### Work item
Determine the number of lines below that contain "computer". Write nothing but that number.

### Records shown
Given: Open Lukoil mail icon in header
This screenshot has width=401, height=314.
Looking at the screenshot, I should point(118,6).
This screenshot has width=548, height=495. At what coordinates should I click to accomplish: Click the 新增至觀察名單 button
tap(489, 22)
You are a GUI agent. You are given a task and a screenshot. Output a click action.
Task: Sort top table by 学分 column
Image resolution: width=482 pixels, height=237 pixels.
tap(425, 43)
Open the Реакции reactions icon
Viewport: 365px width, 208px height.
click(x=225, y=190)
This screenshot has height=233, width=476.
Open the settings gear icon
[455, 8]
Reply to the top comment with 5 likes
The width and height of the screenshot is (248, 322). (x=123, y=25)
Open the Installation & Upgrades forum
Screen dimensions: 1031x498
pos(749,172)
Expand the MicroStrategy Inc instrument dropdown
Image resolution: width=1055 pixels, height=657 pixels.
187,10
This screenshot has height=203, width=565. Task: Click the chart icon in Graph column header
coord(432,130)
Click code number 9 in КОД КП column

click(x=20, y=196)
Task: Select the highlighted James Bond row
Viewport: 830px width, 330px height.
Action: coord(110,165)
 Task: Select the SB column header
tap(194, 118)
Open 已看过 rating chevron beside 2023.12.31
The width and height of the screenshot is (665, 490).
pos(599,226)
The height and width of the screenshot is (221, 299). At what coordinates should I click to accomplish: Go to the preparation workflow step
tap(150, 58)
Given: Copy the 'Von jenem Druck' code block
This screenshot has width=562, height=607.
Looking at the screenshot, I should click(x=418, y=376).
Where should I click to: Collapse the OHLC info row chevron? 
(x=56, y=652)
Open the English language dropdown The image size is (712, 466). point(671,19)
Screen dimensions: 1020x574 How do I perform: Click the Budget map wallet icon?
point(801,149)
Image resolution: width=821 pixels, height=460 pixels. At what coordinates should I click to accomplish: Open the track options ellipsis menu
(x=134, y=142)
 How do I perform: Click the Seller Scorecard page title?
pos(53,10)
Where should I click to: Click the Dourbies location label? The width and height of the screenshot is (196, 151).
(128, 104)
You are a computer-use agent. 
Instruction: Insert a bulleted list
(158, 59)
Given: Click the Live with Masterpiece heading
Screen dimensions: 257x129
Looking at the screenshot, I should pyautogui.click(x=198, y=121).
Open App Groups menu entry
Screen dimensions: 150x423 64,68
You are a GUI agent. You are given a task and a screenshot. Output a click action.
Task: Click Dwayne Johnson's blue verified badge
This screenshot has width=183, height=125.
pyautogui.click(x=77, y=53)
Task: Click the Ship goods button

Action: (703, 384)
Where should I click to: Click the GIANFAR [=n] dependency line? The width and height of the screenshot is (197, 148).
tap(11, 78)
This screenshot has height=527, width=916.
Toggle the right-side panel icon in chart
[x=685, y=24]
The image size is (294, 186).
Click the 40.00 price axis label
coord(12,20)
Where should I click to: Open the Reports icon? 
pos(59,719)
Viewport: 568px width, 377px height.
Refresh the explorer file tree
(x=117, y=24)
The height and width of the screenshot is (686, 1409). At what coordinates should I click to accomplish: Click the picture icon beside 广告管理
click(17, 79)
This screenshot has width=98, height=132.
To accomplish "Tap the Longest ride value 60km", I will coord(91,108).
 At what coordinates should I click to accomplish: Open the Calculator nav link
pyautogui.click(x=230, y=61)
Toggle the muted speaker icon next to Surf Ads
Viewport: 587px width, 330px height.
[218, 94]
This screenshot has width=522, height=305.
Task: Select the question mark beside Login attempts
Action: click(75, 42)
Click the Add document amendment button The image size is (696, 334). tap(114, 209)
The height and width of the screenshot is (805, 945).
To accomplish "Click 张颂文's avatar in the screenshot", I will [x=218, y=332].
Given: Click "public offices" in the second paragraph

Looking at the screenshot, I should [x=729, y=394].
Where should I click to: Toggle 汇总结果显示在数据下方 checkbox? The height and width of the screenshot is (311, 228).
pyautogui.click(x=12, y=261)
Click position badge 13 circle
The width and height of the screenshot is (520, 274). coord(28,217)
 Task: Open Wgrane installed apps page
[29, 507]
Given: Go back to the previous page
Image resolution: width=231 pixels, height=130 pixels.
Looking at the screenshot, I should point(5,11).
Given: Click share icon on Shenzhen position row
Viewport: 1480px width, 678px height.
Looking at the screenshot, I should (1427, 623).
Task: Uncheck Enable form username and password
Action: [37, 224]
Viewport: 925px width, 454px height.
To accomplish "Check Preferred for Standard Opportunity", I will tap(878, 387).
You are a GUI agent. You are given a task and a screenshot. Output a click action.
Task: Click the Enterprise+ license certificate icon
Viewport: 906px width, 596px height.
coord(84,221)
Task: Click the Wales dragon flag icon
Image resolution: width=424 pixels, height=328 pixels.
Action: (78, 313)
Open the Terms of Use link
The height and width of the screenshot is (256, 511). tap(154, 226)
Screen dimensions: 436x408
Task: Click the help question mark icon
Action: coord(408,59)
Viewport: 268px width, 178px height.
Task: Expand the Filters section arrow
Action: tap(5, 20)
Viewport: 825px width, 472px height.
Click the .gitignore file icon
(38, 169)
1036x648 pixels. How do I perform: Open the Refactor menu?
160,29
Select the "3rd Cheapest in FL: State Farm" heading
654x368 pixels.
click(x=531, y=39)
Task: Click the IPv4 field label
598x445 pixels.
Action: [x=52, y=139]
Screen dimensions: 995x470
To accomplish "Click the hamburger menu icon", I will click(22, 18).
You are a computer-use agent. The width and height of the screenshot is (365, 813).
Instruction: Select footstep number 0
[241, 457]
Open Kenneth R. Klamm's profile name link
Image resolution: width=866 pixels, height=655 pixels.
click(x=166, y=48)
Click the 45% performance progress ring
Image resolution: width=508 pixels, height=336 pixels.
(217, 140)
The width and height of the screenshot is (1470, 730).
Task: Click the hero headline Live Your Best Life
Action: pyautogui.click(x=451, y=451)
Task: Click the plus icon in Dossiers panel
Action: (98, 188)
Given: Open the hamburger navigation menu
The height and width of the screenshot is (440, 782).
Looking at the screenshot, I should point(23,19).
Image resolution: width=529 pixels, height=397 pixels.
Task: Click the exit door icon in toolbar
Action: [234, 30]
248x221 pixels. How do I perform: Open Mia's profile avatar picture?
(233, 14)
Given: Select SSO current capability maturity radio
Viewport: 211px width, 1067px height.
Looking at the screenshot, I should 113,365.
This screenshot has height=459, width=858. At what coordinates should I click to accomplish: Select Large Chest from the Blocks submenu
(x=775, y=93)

### Written solution
2